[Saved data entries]

+===+

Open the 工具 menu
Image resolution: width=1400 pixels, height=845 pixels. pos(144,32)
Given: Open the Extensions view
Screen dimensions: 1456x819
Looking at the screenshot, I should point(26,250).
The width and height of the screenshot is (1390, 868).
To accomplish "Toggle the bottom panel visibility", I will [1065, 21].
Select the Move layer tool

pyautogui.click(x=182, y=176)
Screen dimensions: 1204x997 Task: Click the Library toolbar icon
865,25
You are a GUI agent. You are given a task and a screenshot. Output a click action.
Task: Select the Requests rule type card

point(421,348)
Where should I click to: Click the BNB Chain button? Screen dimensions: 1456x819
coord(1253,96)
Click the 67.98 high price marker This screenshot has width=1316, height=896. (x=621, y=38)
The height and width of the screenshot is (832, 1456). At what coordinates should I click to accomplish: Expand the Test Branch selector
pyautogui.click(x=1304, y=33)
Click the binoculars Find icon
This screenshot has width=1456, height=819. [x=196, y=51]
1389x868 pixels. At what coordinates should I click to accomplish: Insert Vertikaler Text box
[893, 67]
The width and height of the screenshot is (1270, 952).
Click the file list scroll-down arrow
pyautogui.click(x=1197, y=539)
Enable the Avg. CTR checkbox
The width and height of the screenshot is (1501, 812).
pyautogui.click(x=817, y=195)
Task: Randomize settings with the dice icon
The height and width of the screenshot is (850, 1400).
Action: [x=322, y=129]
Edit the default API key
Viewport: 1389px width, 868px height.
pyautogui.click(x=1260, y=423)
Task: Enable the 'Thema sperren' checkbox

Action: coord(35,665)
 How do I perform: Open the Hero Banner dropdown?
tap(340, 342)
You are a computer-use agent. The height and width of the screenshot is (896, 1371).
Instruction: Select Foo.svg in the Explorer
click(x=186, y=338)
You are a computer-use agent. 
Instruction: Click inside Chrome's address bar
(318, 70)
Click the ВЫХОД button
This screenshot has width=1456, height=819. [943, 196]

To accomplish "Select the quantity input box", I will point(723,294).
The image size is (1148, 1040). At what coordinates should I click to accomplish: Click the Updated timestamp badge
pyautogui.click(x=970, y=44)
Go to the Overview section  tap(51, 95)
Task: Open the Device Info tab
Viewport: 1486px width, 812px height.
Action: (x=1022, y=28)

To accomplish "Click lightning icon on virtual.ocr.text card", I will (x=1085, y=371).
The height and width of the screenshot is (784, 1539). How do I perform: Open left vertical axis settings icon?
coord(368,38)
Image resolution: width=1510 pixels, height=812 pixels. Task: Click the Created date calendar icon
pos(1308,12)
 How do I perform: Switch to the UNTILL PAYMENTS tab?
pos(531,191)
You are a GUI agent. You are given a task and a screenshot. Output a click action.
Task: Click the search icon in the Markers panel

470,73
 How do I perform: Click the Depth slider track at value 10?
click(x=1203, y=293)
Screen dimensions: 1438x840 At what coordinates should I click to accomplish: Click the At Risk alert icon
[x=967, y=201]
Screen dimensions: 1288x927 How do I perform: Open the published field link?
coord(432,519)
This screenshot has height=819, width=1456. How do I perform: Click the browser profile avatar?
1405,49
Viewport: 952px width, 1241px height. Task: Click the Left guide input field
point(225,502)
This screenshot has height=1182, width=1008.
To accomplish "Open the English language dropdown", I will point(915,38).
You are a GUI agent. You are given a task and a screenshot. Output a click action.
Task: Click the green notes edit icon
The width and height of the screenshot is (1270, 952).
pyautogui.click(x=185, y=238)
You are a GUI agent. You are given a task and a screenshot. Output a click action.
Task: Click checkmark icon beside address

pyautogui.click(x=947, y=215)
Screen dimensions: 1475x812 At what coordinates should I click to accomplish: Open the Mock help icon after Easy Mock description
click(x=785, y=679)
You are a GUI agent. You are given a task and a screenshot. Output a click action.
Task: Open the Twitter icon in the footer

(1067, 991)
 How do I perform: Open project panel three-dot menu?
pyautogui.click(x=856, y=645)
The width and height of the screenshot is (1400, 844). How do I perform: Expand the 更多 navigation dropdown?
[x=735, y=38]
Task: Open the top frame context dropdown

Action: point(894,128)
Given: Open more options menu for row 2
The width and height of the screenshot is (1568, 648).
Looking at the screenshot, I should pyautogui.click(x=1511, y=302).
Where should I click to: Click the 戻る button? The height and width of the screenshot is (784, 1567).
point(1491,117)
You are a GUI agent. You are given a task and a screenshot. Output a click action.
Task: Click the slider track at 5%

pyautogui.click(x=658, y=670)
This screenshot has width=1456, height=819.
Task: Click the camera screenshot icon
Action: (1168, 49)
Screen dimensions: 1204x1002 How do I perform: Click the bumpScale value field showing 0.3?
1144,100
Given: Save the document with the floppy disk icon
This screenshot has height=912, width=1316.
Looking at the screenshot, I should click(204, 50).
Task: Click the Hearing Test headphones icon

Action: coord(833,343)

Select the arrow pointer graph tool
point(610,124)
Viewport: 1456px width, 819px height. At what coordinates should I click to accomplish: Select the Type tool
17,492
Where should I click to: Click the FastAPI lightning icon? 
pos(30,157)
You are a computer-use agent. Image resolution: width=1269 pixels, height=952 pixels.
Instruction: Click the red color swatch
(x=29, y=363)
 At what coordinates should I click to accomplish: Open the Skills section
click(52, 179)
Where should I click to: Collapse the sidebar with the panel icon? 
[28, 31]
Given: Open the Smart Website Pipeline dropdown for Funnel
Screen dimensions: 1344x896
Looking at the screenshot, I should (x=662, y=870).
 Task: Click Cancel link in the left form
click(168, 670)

+===+

Your instructions ->
Your job is to give the data above again exactly, in full.

Solution to this problem ->
Open the 工具 menu
Image resolution: width=1400 pixels, height=845 pixels. pos(144,32)
Given: Open the Extensions view
Screen dimensions: 1456x819
Looking at the screenshot, I should point(26,250).
The width and height of the screenshot is (1390, 868).
To accomplish "Toggle the bottom panel visibility", I will [1065, 21].
Select the Move layer tool

pyautogui.click(x=182, y=176)
Screen dimensions: 1204x997 Task: Click the Library toolbar icon
865,25
You are a GUI agent. You are given a task and a screenshot. Output a click action.
Task: Select the Requests rule type card

point(421,348)
Where should I click to: Click the BNB Chain button? Screen dimensions: 1456x819
coord(1253,96)
Click the 67.98 high price marker This screenshot has width=1316, height=896. (x=621, y=38)
The height and width of the screenshot is (832, 1456). At what coordinates should I click to accomplish: Expand the Test Branch selector
pyautogui.click(x=1304, y=33)
Click the binoculars Find icon
This screenshot has width=1456, height=819. [x=196, y=51]
1389x868 pixels. At what coordinates should I click to accomplish: Insert Vertikaler Text box
[893, 67]
The width and height of the screenshot is (1270, 952).
Click the file list scroll-down arrow
pyautogui.click(x=1197, y=539)
Enable the Avg. CTR checkbox
The width and height of the screenshot is (1501, 812).
pyautogui.click(x=817, y=195)
Task: Randomize settings with the dice icon
The height and width of the screenshot is (850, 1400).
Action: [x=322, y=129]
Edit the default API key
Viewport: 1389px width, 868px height.
pyautogui.click(x=1260, y=423)
Task: Enable the 'Thema sperren' checkbox

Action: coord(35,665)
 How do I perform: Open the Hero Banner dropdown?
tap(340, 342)
You are a computer-use agent. The height and width of the screenshot is (896, 1371).
Instruction: Select Foo.svg in the Explorer
click(x=186, y=338)
You are a computer-use agent. 
Instruction: Click inside Chrome's address bar
(318, 70)
Click the ВЫХОД button
This screenshot has width=1456, height=819. [943, 196]

To accomplish "Select the quantity input box", I will point(723,294).
The image size is (1148, 1040). At what coordinates should I click to accomplish: Click the Updated timestamp badge
pyautogui.click(x=970, y=44)
Go to the Overview section  tap(51, 95)
Task: Open the Device Info tab
Viewport: 1486px width, 812px height.
Action: (x=1022, y=28)

To accomplish "Click lightning icon on virtual.ocr.text card", I will (x=1085, y=371).
The height and width of the screenshot is (784, 1539). How do I perform: Open left vertical axis settings icon?
coord(368,38)
Image resolution: width=1510 pixels, height=812 pixels. Task: Click the Created date calendar icon
pos(1308,12)
 How do I perform: Switch to the UNTILL PAYMENTS tab?
pos(531,191)
You are a GUI agent. You are given a task and a screenshot. Output a click action.
Task: Click the search icon in the Markers panel

470,73
 How do I perform: Click the Depth slider track at value 10?
click(x=1203, y=293)
Screen dimensions: 1438x840 At what coordinates should I click to accomplish: Click the At Risk alert icon
[x=967, y=201]
Screen dimensions: 1288x927 How do I perform: Open the published field link?
coord(432,519)
This screenshot has height=819, width=1456. How do I perform: Click the browser profile avatar?
1405,49
Viewport: 952px width, 1241px height. Task: Click the Left guide input field
point(225,502)
This screenshot has height=1182, width=1008.
To accomplish "Open the English language dropdown", I will point(915,38).
You are a GUI agent. You are given a task and a screenshot. Output a click action.
Task: Click the green notes edit icon
The width and height of the screenshot is (1270, 952).
pyautogui.click(x=185, y=238)
You are a GUI agent. You are given a task and a screenshot. Output a click action.
Task: Click checkmark icon beside address

pyautogui.click(x=947, y=215)
Screen dimensions: 1475x812 At what coordinates should I click to accomplish: Open the Mock help icon after Easy Mock description
click(x=785, y=679)
You are a GUI agent. You are given a task and a screenshot. Output a click action.
Task: Open the Twitter icon in the footer

(1067, 991)
 How do I perform: Open project panel three-dot menu?
pyautogui.click(x=856, y=645)
The width and height of the screenshot is (1400, 844). How do I perform: Expand the 更多 navigation dropdown?
[x=735, y=38]
Task: Open the top frame context dropdown

Action: point(894,128)
Given: Open more options menu for row 2
The width and height of the screenshot is (1568, 648).
Looking at the screenshot, I should pyautogui.click(x=1511, y=302).
Where should I click to: Click the 戻る button? The height and width of the screenshot is (784, 1567).
point(1491,117)
You are a GUI agent. You are given a task and a screenshot. Output a click action.
Task: Click the slider track at 5%

pyautogui.click(x=658, y=670)
This screenshot has width=1456, height=819.
Task: Click the camera screenshot icon
Action: (1168, 49)
Screen dimensions: 1204x1002 How do I perform: Click the bumpScale value field showing 0.3?
1144,100
Given: Save the document with the floppy disk icon
This screenshot has height=912, width=1316.
Looking at the screenshot, I should click(204, 50).
Task: Click the Hearing Test headphones icon

Action: coord(833,343)

Select the arrow pointer graph tool
point(610,124)
Viewport: 1456px width, 819px height. At what coordinates should I click to accomplish: Select the Type tool
17,492
Where should I click to: Click the FastAPI lightning icon? 
pos(30,157)
You are a computer-use agent. Image resolution: width=1269 pixels, height=952 pixels.
Instruction: Click the red color swatch
(x=29, y=363)
 At what coordinates should I click to accomplish: Open the Skills section
click(52, 179)
Where should I click to: Collapse the sidebar with the panel icon? 
[28, 31]
Given: Open the Smart Website Pipeline dropdown for Funnel
Screen dimensions: 1344x896
Looking at the screenshot, I should (x=662, y=870).
 Task: Click Cancel link in the left form
click(168, 670)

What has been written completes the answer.